On 4 July 2011 Mr Davies wrote to Mr Watkins, enclosing the new Commercial Combined policy documents and asking him to read them carefully. I accept Mr Davies’ evidence that those documents included a Statement of Fact, which formed the basis of the policy. In a box on the first page of the Statement of Fact, the line for entering non-motor convictions and criminal offences was left blank. Mr Watkins did not correct the omission.

69.

On 24 October 2011 Mr Goodfield sent an email to Mr Watkins regarding a claim under the Commercial Fleet policy arising out of a vehicle collision. The email said that the insurers had asked a number of questions – “pretty straightforward, but could you let me know[?]” The first of the questions was: “Have you any convictions on your licence?” It appears that Mr Watkins did not reply to that email.
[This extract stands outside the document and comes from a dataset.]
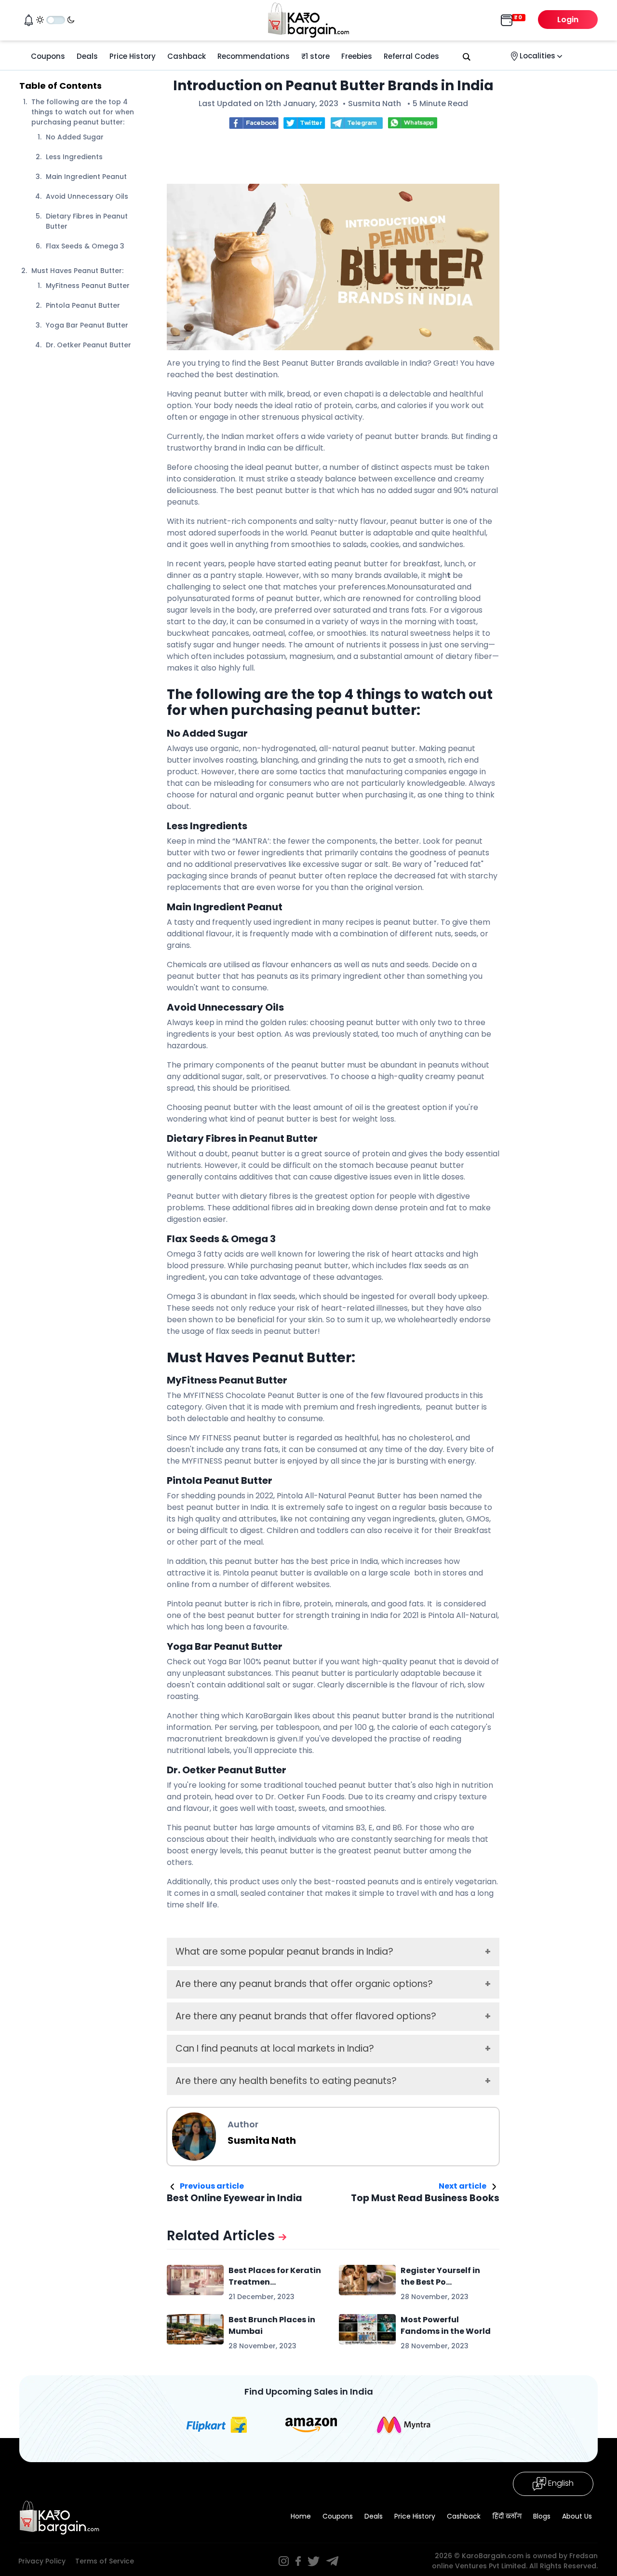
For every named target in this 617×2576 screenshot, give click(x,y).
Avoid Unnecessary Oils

The evidence of Mr Goodfield, which was not challenged, was that the matter was allowed to drift, until in March 2012 he met Mr Watkins to discuss the allegation by the other party to the vehicle collision that the accident was Mr Watkins’ fault. Mr Goodfield had no further recollection of the matter. However, it has not been alleged that Mr Watkins then told him of the convictions on his driving licence or of any other convictions.

70.

On 8 March 2012, Mr Davies sent to Mr Watkins by email a letter regarding the forthcoming renewal of the commercial fleet policy and sought instructions regarding renewal. The email said:

“Can you check carefully and let me know any changes you need[?] The driving on the policy is any authorised driver but some vehicles are over 25, details are in the cover summary. If you can restrict all to over 25, I should be able to get a reduction in the premium or even a cheaper alternative quote with someone else.”

The letter, in the usual terms, referred to enclosed documents, including a Summary of Insurances, a Market Presentation, Giles’s Terms of Business, and the Important Considerations document. Again, the Summary of Insurances and Market Presentation did not disclose Mr Watkins’ motoring convictions or other convictions.

71.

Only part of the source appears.